Please set down each line of the material exactly.

[[ RECORDS PROVIDED, beginning ]]

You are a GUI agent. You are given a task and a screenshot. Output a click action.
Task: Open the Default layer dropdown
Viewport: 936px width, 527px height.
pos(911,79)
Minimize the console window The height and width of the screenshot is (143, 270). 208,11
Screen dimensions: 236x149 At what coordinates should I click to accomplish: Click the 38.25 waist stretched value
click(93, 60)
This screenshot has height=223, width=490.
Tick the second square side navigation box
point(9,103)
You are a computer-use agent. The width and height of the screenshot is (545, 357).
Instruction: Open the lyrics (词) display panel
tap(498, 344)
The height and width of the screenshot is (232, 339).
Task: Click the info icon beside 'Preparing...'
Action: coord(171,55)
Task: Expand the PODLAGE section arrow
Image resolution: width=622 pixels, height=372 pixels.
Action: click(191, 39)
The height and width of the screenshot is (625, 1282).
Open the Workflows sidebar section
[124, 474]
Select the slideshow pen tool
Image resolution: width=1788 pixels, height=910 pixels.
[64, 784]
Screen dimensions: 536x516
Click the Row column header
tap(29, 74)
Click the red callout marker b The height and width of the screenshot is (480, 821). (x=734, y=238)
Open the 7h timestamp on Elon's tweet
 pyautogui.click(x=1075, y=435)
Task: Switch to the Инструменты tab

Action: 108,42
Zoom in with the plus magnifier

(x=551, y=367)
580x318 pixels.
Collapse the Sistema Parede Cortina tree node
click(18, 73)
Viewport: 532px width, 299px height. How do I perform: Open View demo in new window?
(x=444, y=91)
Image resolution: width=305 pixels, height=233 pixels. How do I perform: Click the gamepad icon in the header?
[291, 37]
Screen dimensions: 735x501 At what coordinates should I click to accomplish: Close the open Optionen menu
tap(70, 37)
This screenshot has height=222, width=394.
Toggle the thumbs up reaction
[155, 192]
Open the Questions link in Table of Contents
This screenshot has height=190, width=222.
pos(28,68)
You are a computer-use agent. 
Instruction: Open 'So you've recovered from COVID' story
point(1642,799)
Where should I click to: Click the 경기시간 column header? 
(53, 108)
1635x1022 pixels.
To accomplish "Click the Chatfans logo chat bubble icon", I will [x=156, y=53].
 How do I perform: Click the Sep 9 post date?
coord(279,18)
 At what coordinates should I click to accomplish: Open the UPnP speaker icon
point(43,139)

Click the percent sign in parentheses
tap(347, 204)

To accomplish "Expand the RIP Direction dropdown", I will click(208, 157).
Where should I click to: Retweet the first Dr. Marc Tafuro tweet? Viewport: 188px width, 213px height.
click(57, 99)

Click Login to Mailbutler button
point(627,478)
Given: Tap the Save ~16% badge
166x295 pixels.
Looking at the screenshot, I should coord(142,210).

[[ RECORDS PROVIDED, end ]]

- SOLUTION TO THE EXERCISE
You are a GUI agent. You are given a task and a screenshot. Output a click action.
Task: Open the Default layer dropdown
Viewport: 936px width, 527px height.
pos(911,79)
Minimize the console window The height and width of the screenshot is (143, 270). 208,11
Screen dimensions: 236x149 At what coordinates should I click to accomplish: Click the 38.25 waist stretched value
click(93, 60)
This screenshot has height=223, width=490.
Tick the second square side navigation box
point(9,103)
You are a computer-use agent. The width and height of the screenshot is (545, 357).
Instruction: Open the lyrics (词) display panel
tap(498, 344)
The height and width of the screenshot is (232, 339).
Task: Click the info icon beside 'Preparing...'
Action: coord(171,55)
Task: Expand the PODLAGE section arrow
Image resolution: width=622 pixels, height=372 pixels.
Action: click(191, 39)
The height and width of the screenshot is (625, 1282).
Open the Workflows sidebar section
[124, 474]
Select the slideshow pen tool
Image resolution: width=1788 pixels, height=910 pixels.
[64, 784]
Screen dimensions: 536x516
Click the Row column header
tap(29, 74)
Click the red callout marker b The height and width of the screenshot is (480, 821). (x=734, y=238)
Open the 7h timestamp on Elon's tweet
 pyautogui.click(x=1075, y=435)
Task: Switch to the Инструменты tab

Action: 108,42
Zoom in with the plus magnifier

(x=551, y=367)
580x318 pixels.
Collapse the Sistema Parede Cortina tree node
click(18, 73)
Viewport: 532px width, 299px height. How do I perform: Open View demo in new window?
(x=444, y=91)
Image resolution: width=305 pixels, height=233 pixels. How do I perform: Click the gamepad icon in the header?
[291, 37]
Screen dimensions: 735x501 At what coordinates should I click to accomplish: Close the open Optionen menu
tap(70, 37)
This screenshot has height=222, width=394.
Toggle the thumbs up reaction
[155, 192]
Open the Questions link in Table of Contents
This screenshot has height=190, width=222.
pos(28,68)
You are a computer-use agent. 
Instruction: Open 'So you've recovered from COVID' story
point(1642,799)
Where should I click to: Click the 경기시간 column header? 
(53, 108)
1635x1022 pixels.
To accomplish "Click the Chatfans logo chat bubble icon", I will [x=156, y=53].
 How do I perform: Click the Sep 9 post date?
coord(279,18)
 At what coordinates should I click to accomplish: Open the UPnP speaker icon
point(43,139)

Click the percent sign in parentheses
tap(347, 204)

To accomplish "Expand the RIP Direction dropdown", I will click(208, 157).
Where should I click to: Retweet the first Dr. Marc Tafuro tweet? Viewport: 188px width, 213px height.
click(57, 99)

Click Login to Mailbutler button
point(627,478)
Given: Tap the Save ~16% badge
166x295 pixels.
Looking at the screenshot, I should coord(142,210).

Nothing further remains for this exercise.